§ **Prompt**
Each record below is to be restated word for word.
*** Task inputs ***
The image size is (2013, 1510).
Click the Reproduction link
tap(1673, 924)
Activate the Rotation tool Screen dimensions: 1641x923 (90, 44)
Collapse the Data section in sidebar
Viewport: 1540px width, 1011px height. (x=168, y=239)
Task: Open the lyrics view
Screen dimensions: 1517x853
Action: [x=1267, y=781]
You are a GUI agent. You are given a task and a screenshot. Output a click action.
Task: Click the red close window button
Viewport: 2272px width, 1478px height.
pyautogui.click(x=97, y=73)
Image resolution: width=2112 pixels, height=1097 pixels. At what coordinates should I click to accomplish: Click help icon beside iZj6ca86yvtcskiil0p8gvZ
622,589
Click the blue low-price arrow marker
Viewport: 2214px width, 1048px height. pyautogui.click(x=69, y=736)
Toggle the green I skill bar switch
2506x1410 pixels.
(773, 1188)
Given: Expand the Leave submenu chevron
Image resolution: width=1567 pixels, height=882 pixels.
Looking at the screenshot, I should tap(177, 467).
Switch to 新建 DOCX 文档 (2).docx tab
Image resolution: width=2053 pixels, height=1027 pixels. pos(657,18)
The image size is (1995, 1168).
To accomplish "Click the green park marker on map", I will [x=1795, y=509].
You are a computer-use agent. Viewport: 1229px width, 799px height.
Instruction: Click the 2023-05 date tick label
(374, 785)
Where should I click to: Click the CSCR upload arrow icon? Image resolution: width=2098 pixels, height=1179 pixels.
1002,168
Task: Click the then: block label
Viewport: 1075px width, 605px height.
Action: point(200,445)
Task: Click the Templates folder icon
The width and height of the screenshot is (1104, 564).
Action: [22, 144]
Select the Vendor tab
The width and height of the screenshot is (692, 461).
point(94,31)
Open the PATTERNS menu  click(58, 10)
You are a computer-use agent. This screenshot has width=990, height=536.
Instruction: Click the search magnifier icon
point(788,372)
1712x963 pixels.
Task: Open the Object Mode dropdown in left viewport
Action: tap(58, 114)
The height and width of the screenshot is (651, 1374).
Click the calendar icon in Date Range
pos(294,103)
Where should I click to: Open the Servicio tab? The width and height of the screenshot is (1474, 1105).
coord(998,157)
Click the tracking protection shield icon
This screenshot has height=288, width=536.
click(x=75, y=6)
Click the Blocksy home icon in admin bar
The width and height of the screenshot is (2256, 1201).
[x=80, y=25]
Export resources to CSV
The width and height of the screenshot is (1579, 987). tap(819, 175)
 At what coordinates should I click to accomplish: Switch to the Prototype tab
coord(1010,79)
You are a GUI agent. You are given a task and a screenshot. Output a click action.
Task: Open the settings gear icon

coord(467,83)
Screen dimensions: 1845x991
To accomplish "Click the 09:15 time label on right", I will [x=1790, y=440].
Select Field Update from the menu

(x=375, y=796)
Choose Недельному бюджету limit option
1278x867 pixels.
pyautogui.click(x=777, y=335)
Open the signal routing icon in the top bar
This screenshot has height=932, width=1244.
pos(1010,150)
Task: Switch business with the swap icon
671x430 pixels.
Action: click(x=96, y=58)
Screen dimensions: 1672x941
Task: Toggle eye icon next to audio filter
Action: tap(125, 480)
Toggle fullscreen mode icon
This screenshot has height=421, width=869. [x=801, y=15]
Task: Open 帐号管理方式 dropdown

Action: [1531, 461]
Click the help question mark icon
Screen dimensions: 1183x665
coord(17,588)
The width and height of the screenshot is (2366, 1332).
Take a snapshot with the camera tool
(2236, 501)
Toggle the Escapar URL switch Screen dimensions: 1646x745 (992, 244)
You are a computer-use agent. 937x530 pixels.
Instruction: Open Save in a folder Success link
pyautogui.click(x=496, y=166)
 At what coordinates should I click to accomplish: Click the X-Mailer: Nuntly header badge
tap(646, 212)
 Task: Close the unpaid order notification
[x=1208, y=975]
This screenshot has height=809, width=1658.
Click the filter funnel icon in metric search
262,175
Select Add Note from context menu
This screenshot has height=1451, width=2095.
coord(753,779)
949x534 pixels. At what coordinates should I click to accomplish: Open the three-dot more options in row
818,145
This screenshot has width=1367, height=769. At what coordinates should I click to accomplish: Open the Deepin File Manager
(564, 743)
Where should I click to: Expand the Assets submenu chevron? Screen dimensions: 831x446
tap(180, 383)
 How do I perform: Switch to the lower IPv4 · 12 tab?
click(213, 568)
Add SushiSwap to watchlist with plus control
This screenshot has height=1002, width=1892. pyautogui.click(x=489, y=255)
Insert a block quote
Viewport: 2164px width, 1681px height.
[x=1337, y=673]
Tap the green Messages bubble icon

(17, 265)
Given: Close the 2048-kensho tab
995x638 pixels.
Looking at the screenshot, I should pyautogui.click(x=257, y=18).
***
§ **Reply to the exercise**
The image size is (2013, 1510).
Click the Reproduction link
tap(1673, 924)
Activate the Rotation tool Screen dimensions: 1641x923 (90, 44)
Collapse the Data section in sidebar
Viewport: 1540px width, 1011px height. (x=168, y=239)
Task: Open the lyrics view
Screen dimensions: 1517x853
Action: [x=1267, y=781]
You are a GUI agent. You are given a task and a screenshot. Output a click action.
Task: Click the red close window button
Viewport: 2272px width, 1478px height.
pyautogui.click(x=97, y=73)
Image resolution: width=2112 pixels, height=1097 pixels. At what coordinates should I click to accomplish: Click help icon beside iZj6ca86yvtcskiil0p8gvZ
622,589
Click the blue low-price arrow marker
Viewport: 2214px width, 1048px height. pyautogui.click(x=69, y=736)
Toggle the green I skill bar switch
2506x1410 pixels.
(773, 1188)
Given: Expand the Leave submenu chevron
Image resolution: width=1567 pixels, height=882 pixels.
Looking at the screenshot, I should tap(177, 467).
Switch to 新建 DOCX 文档 (2).docx tab
Image resolution: width=2053 pixels, height=1027 pixels. pos(657,18)
The image size is (1995, 1168).
To accomplish "Click the green park marker on map", I will [x=1795, y=509].
You are a computer-use agent. Viewport: 1229px width, 799px height.
Instruction: Click the 2023-05 date tick label
(374, 785)
Where should I click to: Click the CSCR upload arrow icon? Image resolution: width=2098 pixels, height=1179 pixels.
1002,168
Task: Click the then: block label
Viewport: 1075px width, 605px height.
Action: point(200,445)
Task: Click the Templates folder icon
The width and height of the screenshot is (1104, 564).
Action: [22, 144]
Select the Vendor tab
The width and height of the screenshot is (692, 461).
point(94,31)
Open the PATTERNS menu  click(58, 10)
You are a computer-use agent. This screenshot has width=990, height=536.
Instruction: Click the search magnifier icon
point(788,372)
1712x963 pixels.
Task: Open the Object Mode dropdown in left viewport
Action: tap(58, 114)
The height and width of the screenshot is (651, 1374).
Click the calendar icon in Date Range
pos(294,103)
Where should I click to: Open the Servicio tab? The width and height of the screenshot is (1474, 1105).
coord(998,157)
Click the tracking protection shield icon
This screenshot has height=288, width=536.
click(x=75, y=6)
Click the Blocksy home icon in admin bar
The width and height of the screenshot is (2256, 1201).
[x=80, y=25]
Export resources to CSV
The width and height of the screenshot is (1579, 987). tap(819, 175)
 At what coordinates should I click to accomplish: Switch to the Prototype tab
coord(1010,79)
You are a GUI agent. You are given a task and a screenshot. Output a click action.
Task: Open the settings gear icon

coord(467,83)
Screen dimensions: 1845x991
To accomplish "Click the 09:15 time label on right", I will [x=1790, y=440].
Select Field Update from the menu

(x=375, y=796)
Choose Недельному бюджету limit option
1278x867 pixels.
pyautogui.click(x=777, y=335)
Open the signal routing icon in the top bar
This screenshot has height=932, width=1244.
pos(1010,150)
Task: Switch business with the swap icon
671x430 pixels.
Action: click(x=96, y=58)
Screen dimensions: 1672x941
Task: Toggle eye icon next to audio filter
Action: tap(125, 480)
Toggle fullscreen mode icon
This screenshot has height=421, width=869. [x=801, y=15]
Task: Open 帐号管理方式 dropdown

Action: [1531, 461]
Click the help question mark icon
Screen dimensions: 1183x665
coord(17,588)
The width and height of the screenshot is (2366, 1332).
Take a snapshot with the camera tool
(2236, 501)
Toggle the Escapar URL switch Screen dimensions: 1646x745 (992, 244)
You are a computer-use agent. 937x530 pixels.
Instruction: Open Save in a folder Success link
pyautogui.click(x=496, y=166)
 At what coordinates should I click to accomplish: Click the X-Mailer: Nuntly header badge
tap(646, 212)
 Task: Close the unpaid order notification
[x=1208, y=975]
This screenshot has height=809, width=1658.
Click the filter funnel icon in metric search
262,175
Select Add Note from context menu
This screenshot has height=1451, width=2095.
coord(753,779)
949x534 pixels. At what coordinates should I click to accomplish: Open the three-dot more options in row
818,145
This screenshot has width=1367, height=769. At what coordinates should I click to accomplish: Open the Deepin File Manager
(564, 743)
Where should I click to: Expand the Assets submenu chevron? Screen dimensions: 831x446
tap(180, 383)
 How do I perform: Switch to the lower IPv4 · 12 tab?
click(213, 568)
Add SushiSwap to watchlist with plus control
This screenshot has height=1002, width=1892. pyautogui.click(x=489, y=255)
Insert a block quote
Viewport: 2164px width, 1681px height.
[x=1337, y=673]
Tap the green Messages bubble icon

(17, 265)
Given: Close the 2048-kensho tab
995x638 pixels.
Looking at the screenshot, I should pyautogui.click(x=257, y=18).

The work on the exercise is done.